Audrey Huynh calls Clothes for Change, a student-led clothing drive for women’s groups, one of her “light-bulb moments.”
The 15-year-old Myers Park High School sophomore said it won’t be her last.
“Since middle school I had been looking for a way to truly make an impact on my community, specifically with women, and I wasn’t sure how I would do it,” she said. “Over the summer, I was lying in bed and all of a sudden I knew what I wanted to do. Clothes for Change combines so many things I am passionate about – leadership, female empowerment, fashion, of course, and so much more.”
Huynh’s summer brainstorm has turned into more than 40 young women at Myers Park High working this fall on a variety of projects – from planning fashion shows to “re-fashioning” damaged clothing to promoting upcoming events – as a way to make a difference in the community.

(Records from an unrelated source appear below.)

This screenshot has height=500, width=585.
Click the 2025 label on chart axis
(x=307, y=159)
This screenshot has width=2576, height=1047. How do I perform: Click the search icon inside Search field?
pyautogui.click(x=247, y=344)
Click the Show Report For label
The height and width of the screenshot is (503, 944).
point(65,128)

The group is recognized as a club at school, but members prefer to think of themselves as an organization with different teams for administration, leadership, publicity, events, and style and design.
“I wanted to keep the group relatively small, as it is a weekly time commitment, and I want every member to be actively involved in what we do,” said Huynh. “There are so many charity clubs and organizations that work to make a difference, but have trouble executing that direct impact.
“I don’t want Clothes for Change to be one of them. I don’t want us to be just a group of girls who collect clothes. I want to be a group of young female leaders that are helping women around the world create positive change in their own communities.”
To attain that goal, Clothes for Change is attacking clothing needs in a variety of ways.
Foremost is an ongoing clothing drive that runs through November. The group is asking for donations of women’s clothing for all ages, and has placed donation bins at the front offices of several schools, churches and dance studios.
Students ask that clothing be in “decent” condition and dropped off in a sturdy bag.
The club will take all donations – including some from retailers and consignment shops – and run discount sales and fashion shows throughout Charlotte. That’s where the fashion/style and event leaders in the club take over.
Many times, Huynh said, the group finds clothing that is slightly outdated or damaged. She turns to Sophie Chien and others who sew to create fashion makeovers to update a look or repair slight damage. Huynh says its not uncommon to find a great dress with damaged sleeves and see the group remove sleeves and add a belt and two patch pockets for a different look.
Clothes for Change is planning the first fashion show for Dec. 7 at The Cornwall Center at Myers Park Baptist Church.
Proceeds from will go “to organizations around the world that encourage women to pursue economic independence and promote positive change in their communities,” says Huynh. She said the first groups being considered include Strands of Hope, which provides resources for HIV-positive women in Kenya to create jewelry to support their families, and MADRE, which works with women who have been victims of abuse and rape in Haiti.
All leftover clothes from any event or fashion show will go to Charlotte-area women’s shelters. The first recipient of donated clothing will be Crisis Assistance Ministries.
Huynh said members of Clothes for Change see themselves differently from other clothing drives, as they work hard to gain leadership skills, fashion and sewing know-how and publicity and promotions experience.
“In reality, we are just a group of motivated, inspired high school girls who all believe in our abilities to make a difference in the community and are passionate about doing so,” she said.